**Your instructions**: Return the data below in full and exactly, except that the pictures are dropped.

(Data extracted from a collection)
= = = = = = =

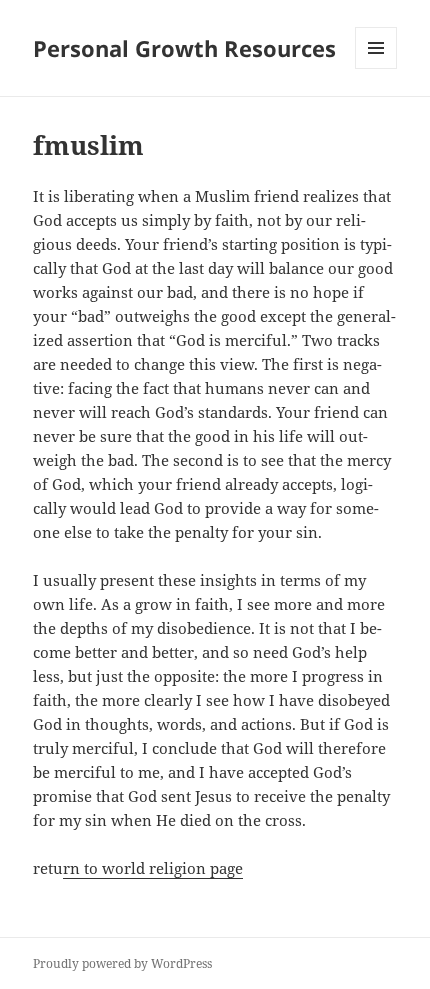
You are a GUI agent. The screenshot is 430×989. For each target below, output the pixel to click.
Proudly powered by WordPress (122, 963)
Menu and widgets (376, 68)
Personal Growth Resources (184, 48)
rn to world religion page (153, 868)
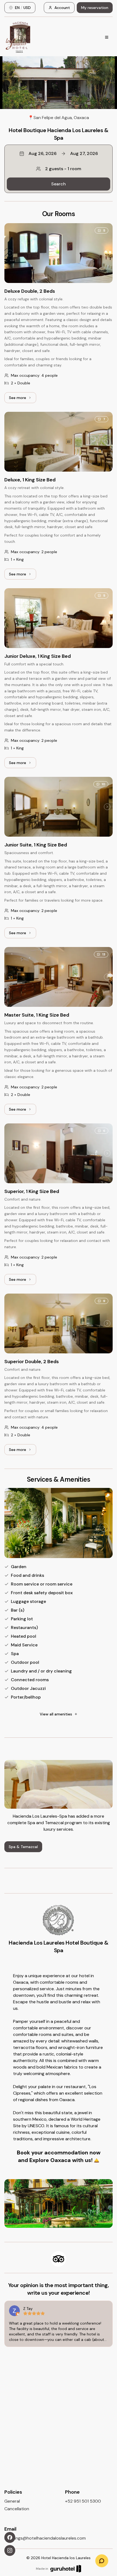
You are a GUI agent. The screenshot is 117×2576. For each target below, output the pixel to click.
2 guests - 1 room (63, 169)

= = = = = = =

**Exercise answer**:
You are a GUI agent. The screenshot is 430×989. For each target below, output the pixel to click.
Proudly powered by WordPress (122, 963)
Menu and widgets (376, 68)
Personal Growth Resources (184, 48)
rn to world religion page (153, 868)
You are a GUI agent. The screenshot is 117×2576. For each target below, output the pixel to click.
2 guests - 1 room (63, 169)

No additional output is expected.